* _TASK PROMPT_
Go line by line through the entries below and copy those containing the string "This".

——

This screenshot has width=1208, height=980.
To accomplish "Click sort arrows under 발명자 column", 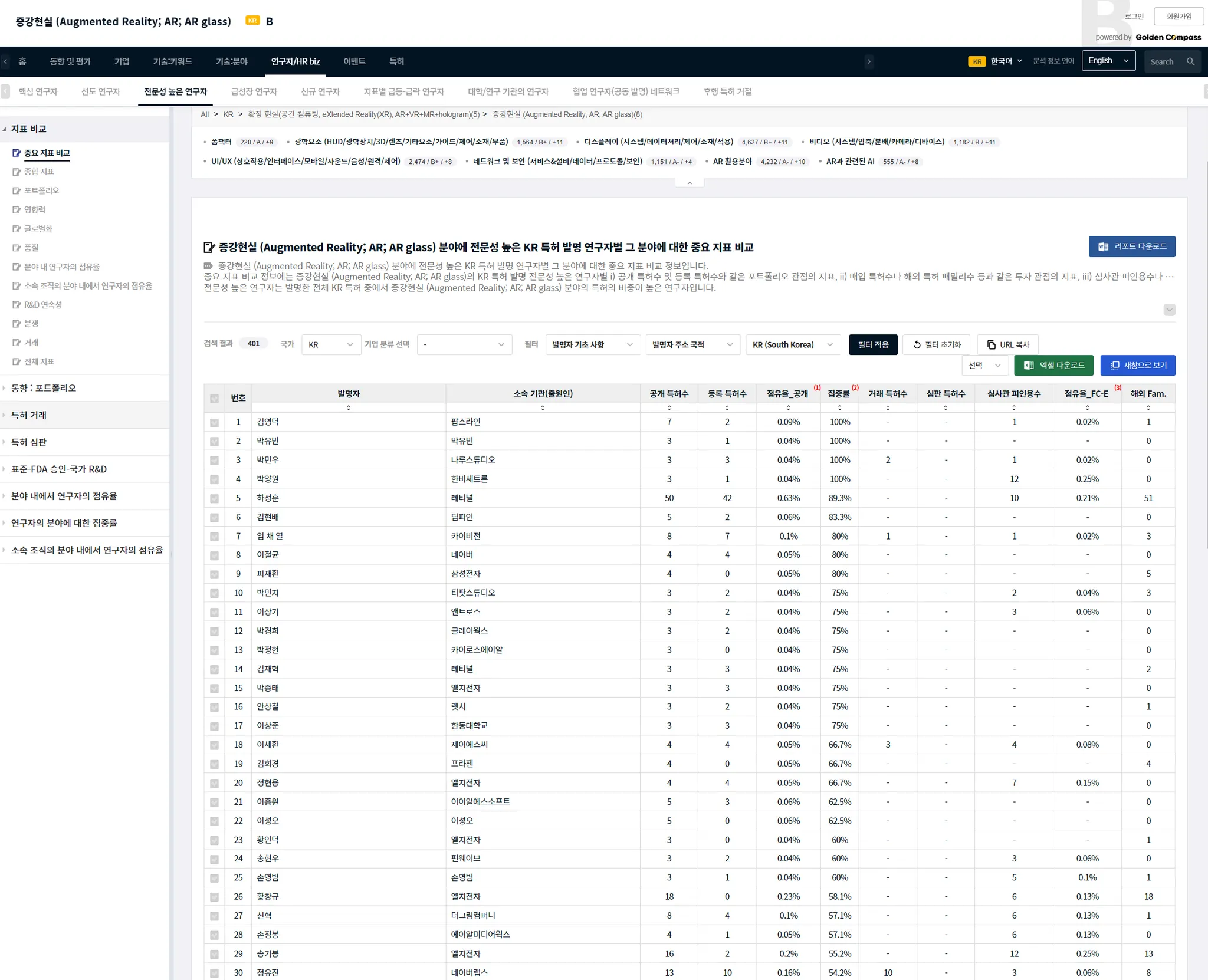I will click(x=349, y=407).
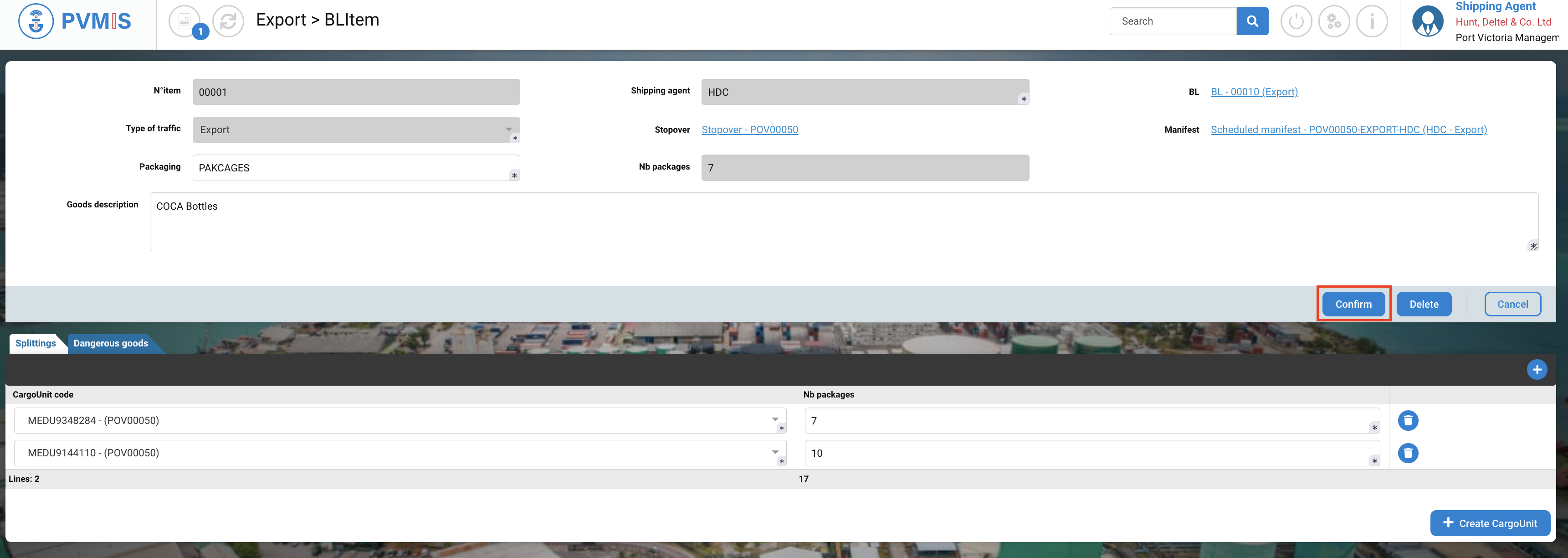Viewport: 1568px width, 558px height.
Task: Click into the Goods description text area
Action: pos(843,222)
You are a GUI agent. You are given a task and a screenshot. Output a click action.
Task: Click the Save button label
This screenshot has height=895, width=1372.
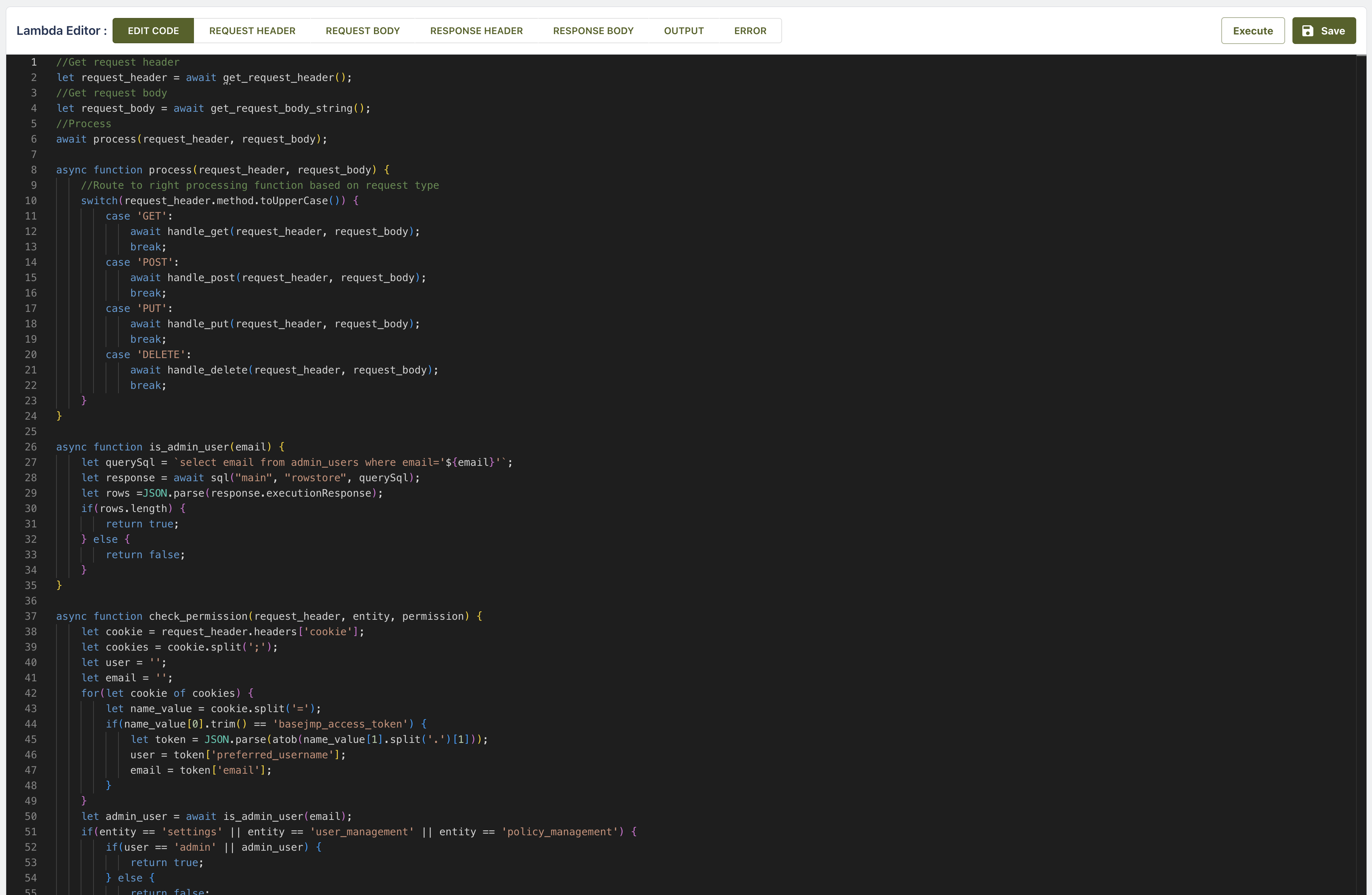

——

* _SOLUTION BELOW_
This screenshot has width=1208, height=980.
This screenshot has height=895, width=1372.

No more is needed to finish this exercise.